Unlike structure-based accounts, Gillespie and Pearlmutter's (2011b) scope of planning account does predict the lack of an interaction in Experiments 1 and 2: When semantic integration and linear distance between the head and local noun are equated (along with other factors that might affect their relative time of planning), interference in the form of mismatch effects should be equal. This account is also compatible with conceptual number and lexical and morphophonological effects (e.g., as in Eberhard et al., 2005), but these were also controlled in Experiments 1 and 2.

Additionally, the scope of planning account may be able to explain previous clause-boundedness effects, if one or more of the factors controlled in Experiments 1 and 2 but varying in the prior clause-boundedness experiments affects the relative timing of planning of the head and local noun. As noted above, Experiment 2 examined one such property, the presence of a content (vs. function) linking word, and while there was a slightly suggestive numeric pattern, this hypothesis did not appear to be particularly viable.

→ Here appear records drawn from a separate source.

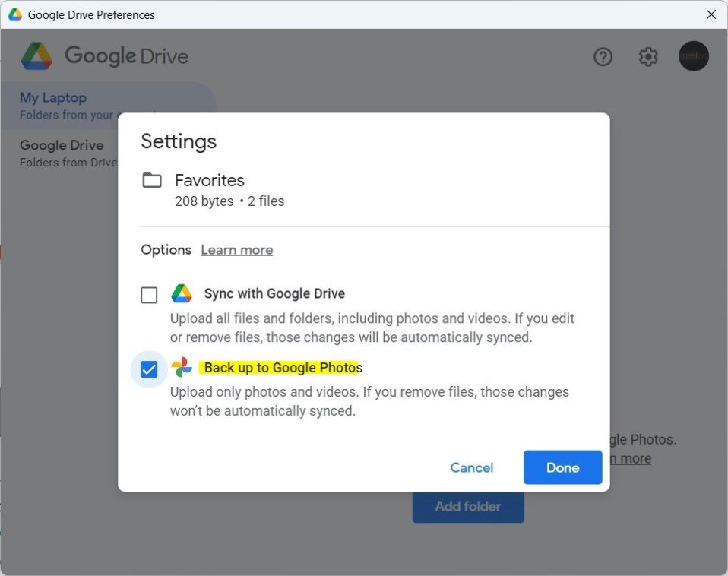Open the Help question mark icon
The width and height of the screenshot is (728, 576).
(603, 57)
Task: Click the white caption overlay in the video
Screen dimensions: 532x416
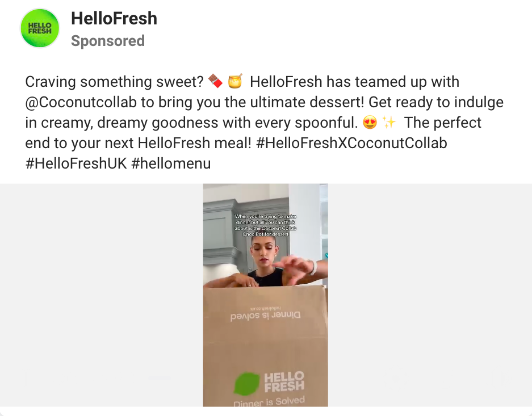Action: click(265, 225)
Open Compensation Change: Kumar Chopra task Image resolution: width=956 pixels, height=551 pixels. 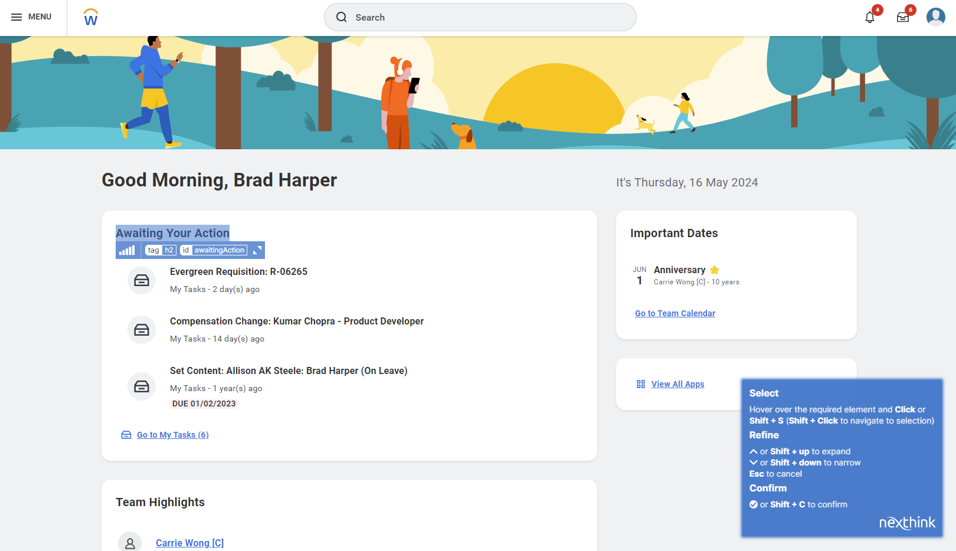click(296, 321)
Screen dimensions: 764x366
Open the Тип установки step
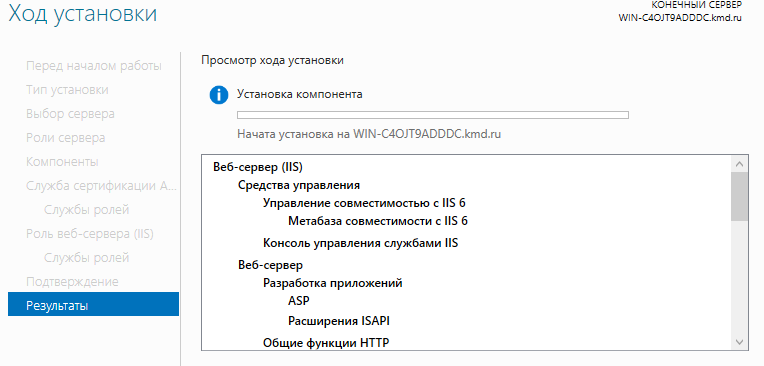67,90
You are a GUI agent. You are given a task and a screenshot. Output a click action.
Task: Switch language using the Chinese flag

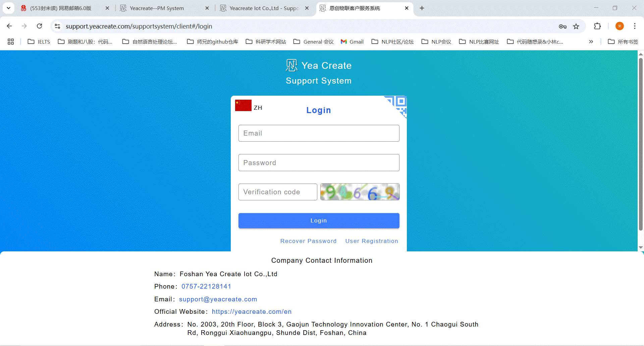click(243, 105)
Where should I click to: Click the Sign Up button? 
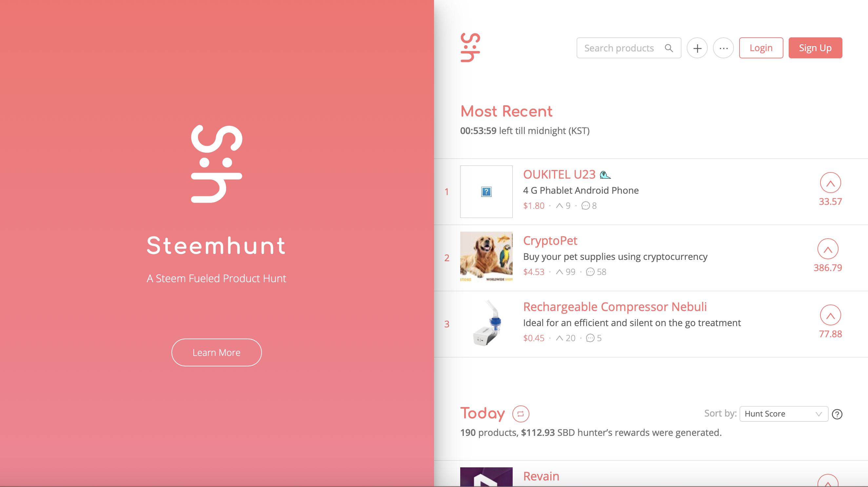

Gillespie and Pearlmutter (2011c) investigated two other candidate properties that differed between PP and RC conditions in previous studies: verb frequency and verb transitivity bias. In general, low-frequency words are processed more slowly than high-frequency words (Oldfield & Wingfield, 1965), and the linking verbs used in previous studies’ RC conditions were much lower in frequency than the prepositions used in their PP conditions. This could have led to later planning of the local nouns in the RCs, placing them more often outside the scope of planning of the head noun. Similarly, the linking verbs in the previous studies’ RC conditions varied in transitivity bias — how often they occurred with a direct object NP — while the prepositions in the PP conditions nearly always required a following NP. In sentence comprehension, more predictable words in a given context are processed faster than less predictable words (e.g., Garnsey et al., 1997; Levy, 2008; Trueswell, Tanenhaus, & Kello, 1993); and speakers are sensitive to verb bias during production as well, where similar verb bias measures have been shown to influence production choices (e.g., Jaeger, 2010; Stallings, MacDonald, & O'Seaghdha, 1998).

With the idea that higher frequency verbs and verbs with higher probabilities of being transitive might speed up processing of their objects, thus increasing the chance that the object noun and the head noun would be simultaneously active during planning, Gillespie and Pearlmutter (2011c) examined whether varying the frequency or transitivity of the verb in an RC modifier would influence mismatch effects. The experiments used RC-content stimuli like those in Experiment 2, but varied the verb in the RC based on frequency (e.g., The farmer who pushed/poked the stubborn goat(s), with pushed higher frequency than poked) and, separately, based on verb transitivity (e.g., The actor who quoted/yelled the line(s), with quoted strongly transitive). As in Experiment 2, however, we found no reliable differences in mismatch effects as a function of either of these properties. These findings suggest that differences in linking word properties between PP and RC conditions in previous studies were unlikely to have been responsible for the observed structural effects.

Another difference between the current and previous studies was that the general meaning of the PP and RC conditions was explicitly matched within items in the current experiments, whereas the general meaning of the PP and RC versions of an item tended to vary much more in previous studies. Depending on the nature of the meaning differences, this might be a substantial factor contributing to the PP versus RC difference.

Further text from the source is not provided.